Published: Wed, December 06, 2017
Global Media | By Abel Hampton

Air crew saw North Korea missile re-enter atmosphere

Air crew saw North Korea missile re-enter atmosphere

North Korea launched the missile in the early morning hours of Tuesday, Nov. 28 as a flight by the Hong Kong-based airline crossed the Pacific from San Francisco to Hong Kong. "This creates a new risk to civil aviation".

Cathay said it does not have images of video of the incident.

Korean Air said it was unclear how far the apparent missile re-entry was from its own planes, whose flights originated in Los Angeles and San Francisco.

The isolated and impoverished North has staged six increasingly powerful atomic tests since 2006 - most recently in September - which have rattled Washington and its key regional allies South Korea and Japan.

It should be noted though that if the latest test of the Hwasong-15 ICBM failed on re-entry, it did so on a lofted trajectory.

The flight "remained normal", the airline said.

Since the North Korea regime does not announce its missiles tests and does not have access to global civil aviation data, the launches come without warning for commercial airliners and pose a potential risk to planes, the BBC News noted.

"It is something to be concerned about", said Peter Harbison, executive chairman of CAPA - Center for Aviation, a consultancy in Sydney, Australia.

Both Cathay Pacific and Korean Air said they were not taking any new precautions in response to the apparent sightings.

"We have been in contact with relevant authorities and industry bodies as well as with other carriers".

The Singapore Airlines has said that the rerouting had not affected its planes as they have been doing it since July this year.

Defense Secretary Jim Mattis (L) and Gen.
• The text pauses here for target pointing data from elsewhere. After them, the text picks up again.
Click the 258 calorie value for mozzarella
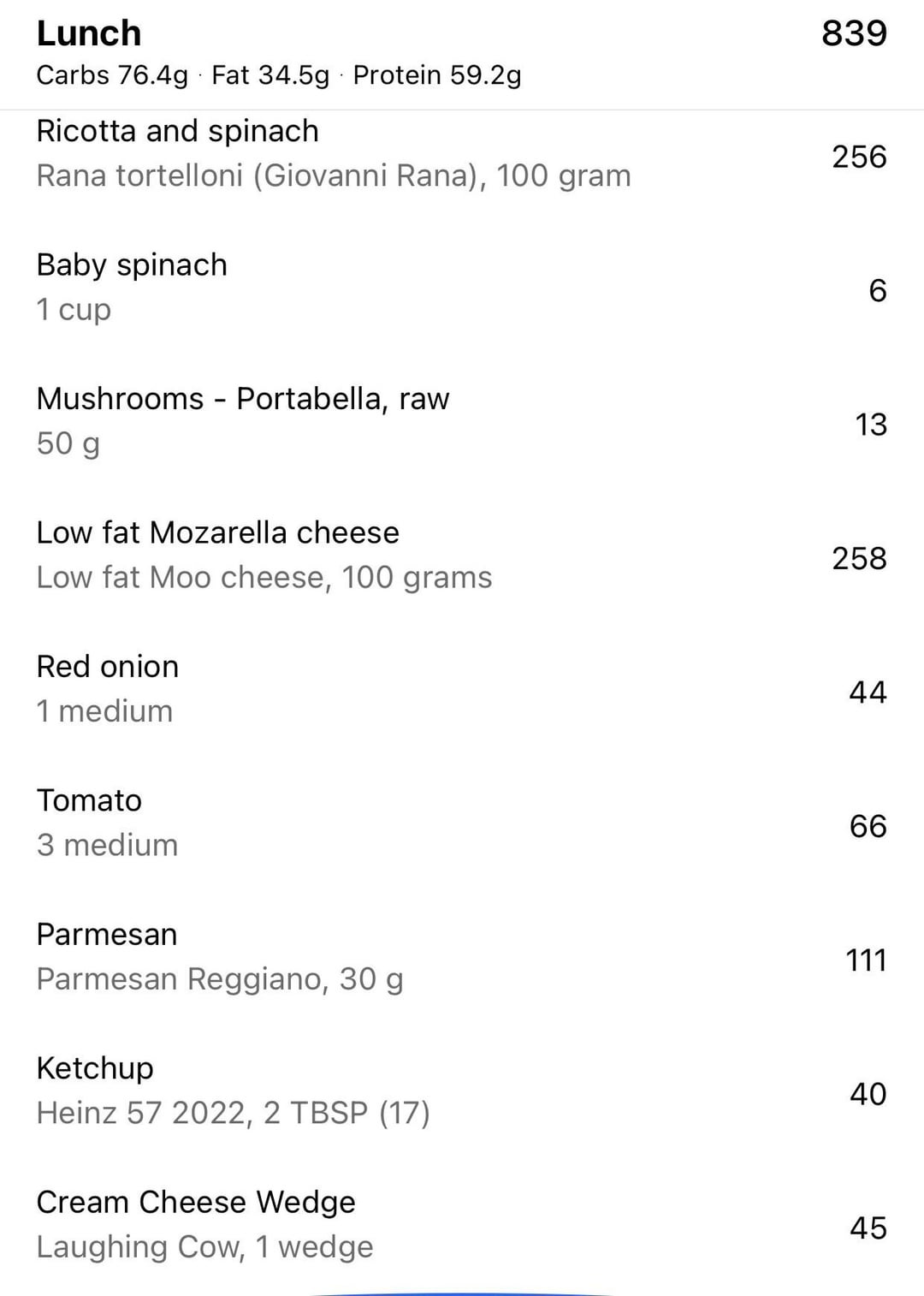 (859, 558)
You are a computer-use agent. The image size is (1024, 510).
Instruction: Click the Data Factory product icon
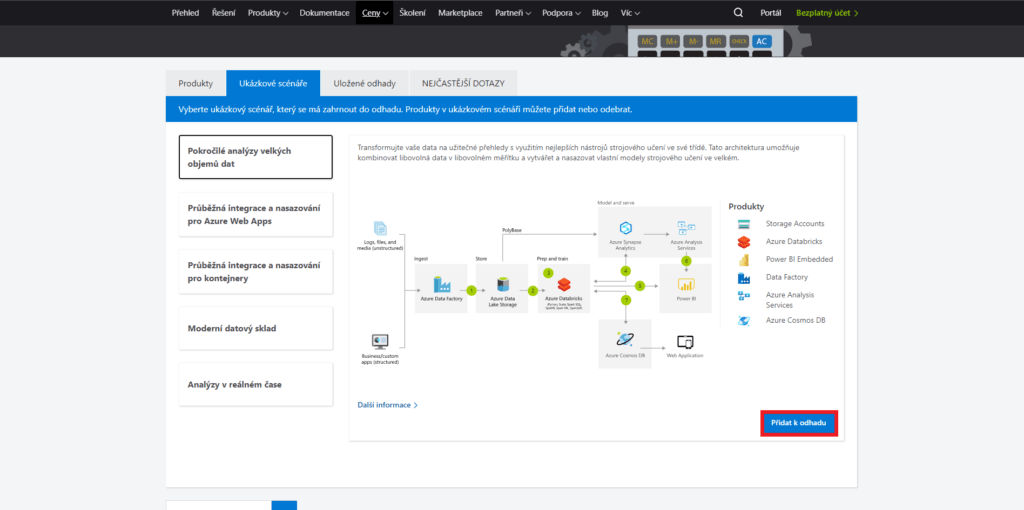point(744,278)
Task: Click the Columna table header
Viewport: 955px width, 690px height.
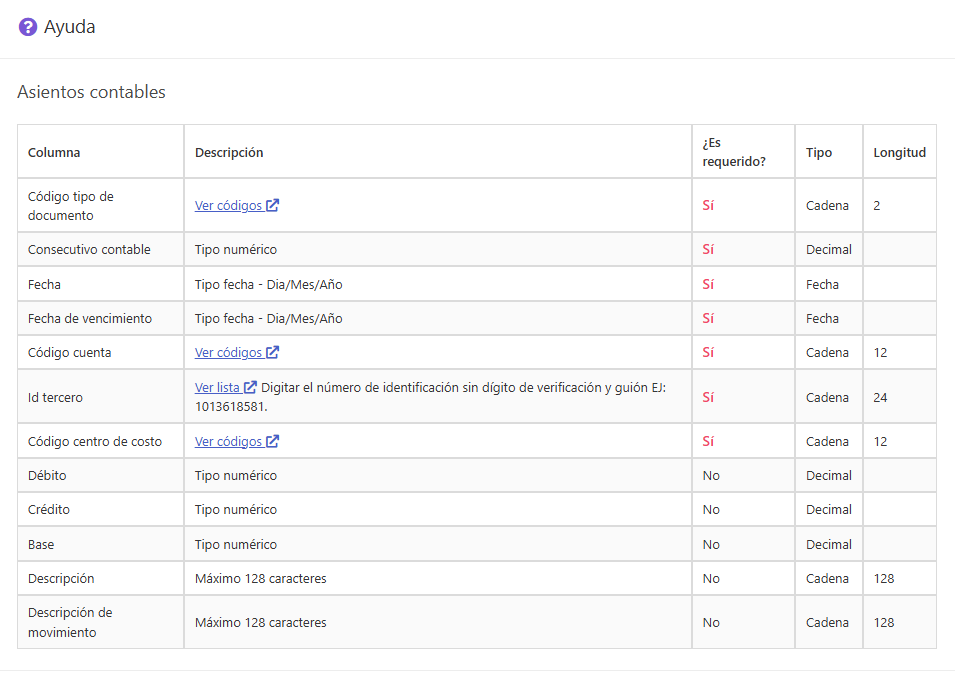Action: pyautogui.click(x=54, y=152)
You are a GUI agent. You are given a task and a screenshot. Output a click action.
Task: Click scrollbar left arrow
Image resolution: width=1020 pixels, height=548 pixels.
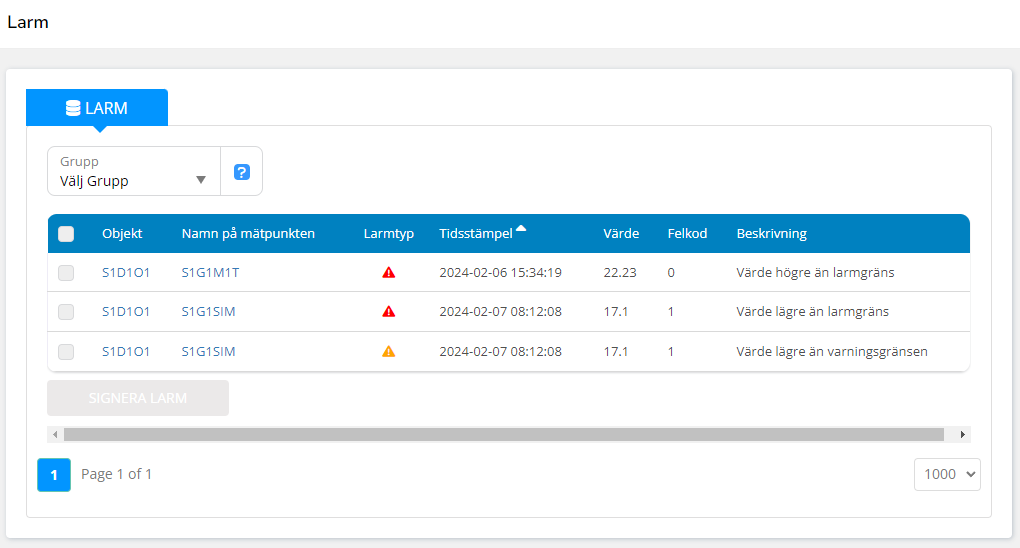56,435
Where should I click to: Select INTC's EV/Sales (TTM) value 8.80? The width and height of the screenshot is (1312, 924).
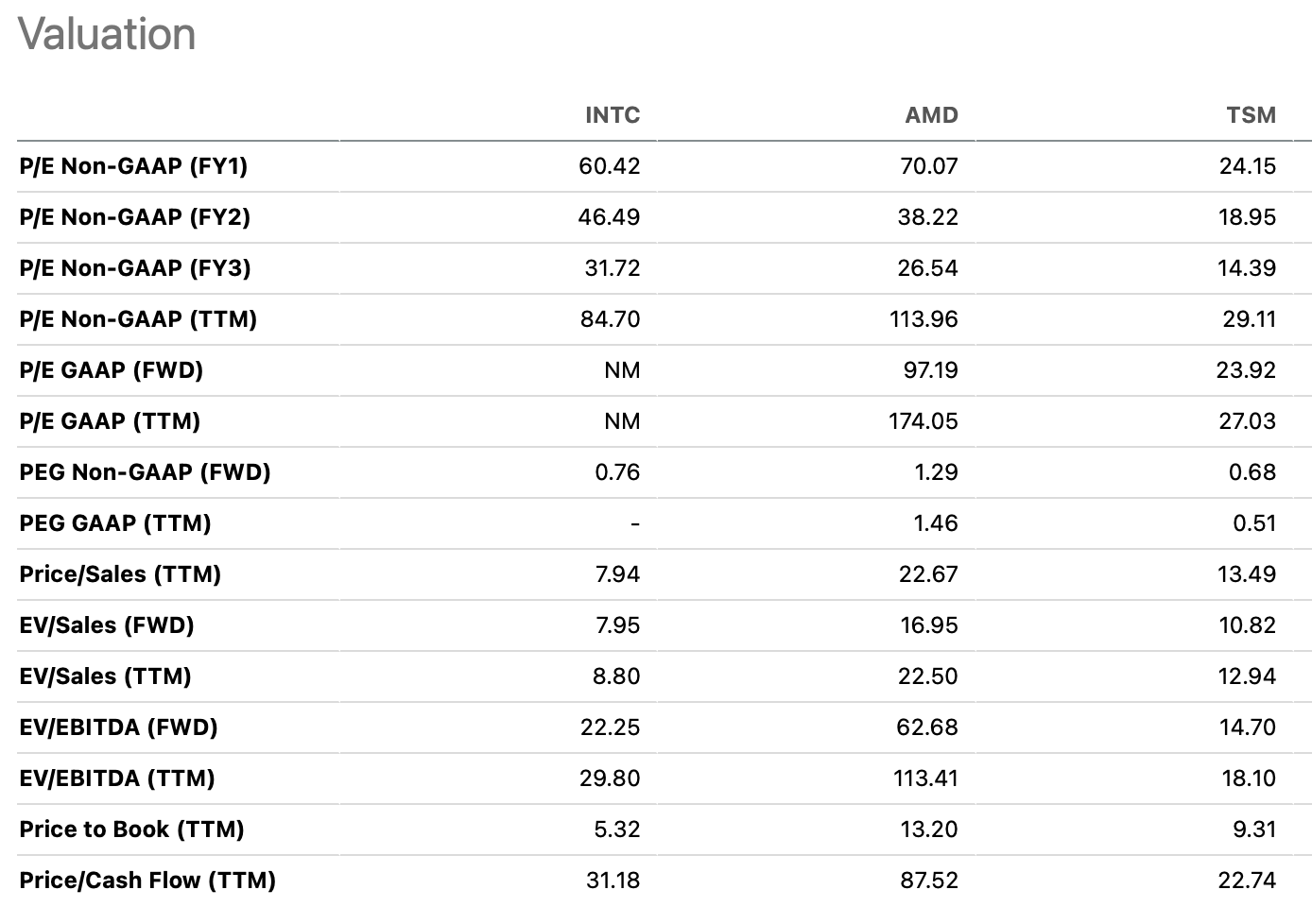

Joseph Dunford, chairman of the Joint Chiefs of Staff speak to the press about the situation in North Korea at the White House in Washington, D.C. on September 3, 2017.

North Korea's missile testing, which is often conducted without prior notice as required under worldwide agreements, has caused some concern for commercial airlines.

The U.S. and South Korea began Monday a massive combined air force exercise in the wake of the threats from the North.

United States carriers have always been banned from flying over most of North Korea because of the risk of planes being targeted by the North's military. At the time of the splashdown, the flight was about 60 to 70 miles (95 to 112 kilometers) north of where the missile landed, according to a review of the data.